___ Supplied material

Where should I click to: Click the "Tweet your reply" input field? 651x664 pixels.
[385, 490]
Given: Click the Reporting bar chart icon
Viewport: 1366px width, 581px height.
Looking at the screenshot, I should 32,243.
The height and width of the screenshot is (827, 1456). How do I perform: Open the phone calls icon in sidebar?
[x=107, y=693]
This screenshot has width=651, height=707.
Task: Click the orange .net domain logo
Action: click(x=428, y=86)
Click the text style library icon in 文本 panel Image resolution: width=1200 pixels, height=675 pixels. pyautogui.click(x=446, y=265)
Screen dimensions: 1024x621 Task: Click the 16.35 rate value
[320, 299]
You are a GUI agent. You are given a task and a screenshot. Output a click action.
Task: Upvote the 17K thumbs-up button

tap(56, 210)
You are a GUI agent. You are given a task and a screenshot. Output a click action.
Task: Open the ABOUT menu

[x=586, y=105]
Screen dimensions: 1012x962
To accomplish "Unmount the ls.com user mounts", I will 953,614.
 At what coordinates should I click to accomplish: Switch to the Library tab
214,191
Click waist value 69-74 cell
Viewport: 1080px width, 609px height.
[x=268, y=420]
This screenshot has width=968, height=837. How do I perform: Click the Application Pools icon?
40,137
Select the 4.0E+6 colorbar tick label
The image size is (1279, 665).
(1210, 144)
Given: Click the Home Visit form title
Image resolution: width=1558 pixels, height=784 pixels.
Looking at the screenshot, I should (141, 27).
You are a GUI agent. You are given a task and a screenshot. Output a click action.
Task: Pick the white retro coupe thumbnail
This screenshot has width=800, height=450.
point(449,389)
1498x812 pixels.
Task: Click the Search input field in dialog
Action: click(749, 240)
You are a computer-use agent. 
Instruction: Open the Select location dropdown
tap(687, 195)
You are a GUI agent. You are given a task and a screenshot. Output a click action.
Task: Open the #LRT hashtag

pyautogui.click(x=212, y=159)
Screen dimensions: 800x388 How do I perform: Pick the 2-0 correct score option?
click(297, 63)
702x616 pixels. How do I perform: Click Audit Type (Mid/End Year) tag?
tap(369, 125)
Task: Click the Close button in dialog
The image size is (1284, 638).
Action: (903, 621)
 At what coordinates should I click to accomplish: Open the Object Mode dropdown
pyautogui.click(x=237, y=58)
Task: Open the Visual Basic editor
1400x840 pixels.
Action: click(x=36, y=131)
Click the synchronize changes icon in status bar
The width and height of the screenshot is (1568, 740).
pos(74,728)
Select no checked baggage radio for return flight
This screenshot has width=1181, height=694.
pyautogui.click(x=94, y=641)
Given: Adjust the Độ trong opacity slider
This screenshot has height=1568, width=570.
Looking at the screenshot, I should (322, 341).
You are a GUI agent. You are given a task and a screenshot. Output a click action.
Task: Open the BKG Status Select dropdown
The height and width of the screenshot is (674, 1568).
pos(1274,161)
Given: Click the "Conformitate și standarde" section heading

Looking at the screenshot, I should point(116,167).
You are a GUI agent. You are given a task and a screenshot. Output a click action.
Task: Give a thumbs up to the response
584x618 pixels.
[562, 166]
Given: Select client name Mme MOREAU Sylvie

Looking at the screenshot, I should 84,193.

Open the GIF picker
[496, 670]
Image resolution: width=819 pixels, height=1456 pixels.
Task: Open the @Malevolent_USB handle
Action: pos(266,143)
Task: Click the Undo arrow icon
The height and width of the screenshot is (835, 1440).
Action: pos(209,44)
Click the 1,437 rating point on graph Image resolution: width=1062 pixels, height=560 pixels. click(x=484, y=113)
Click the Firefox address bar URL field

______

_What you should do_
Every line from the one with "The height and width of the screenshot is (835, 1440)." through the last line of the records above should be returned exactly, please, and no others.

_Exercise result_
The height and width of the screenshot is (835, 1440).
Action: pos(209,44)
Click the 1,437 rating point on graph Image resolution: width=1062 pixels, height=560 pixels. click(x=484, y=113)
Click the Firefox address bar URL field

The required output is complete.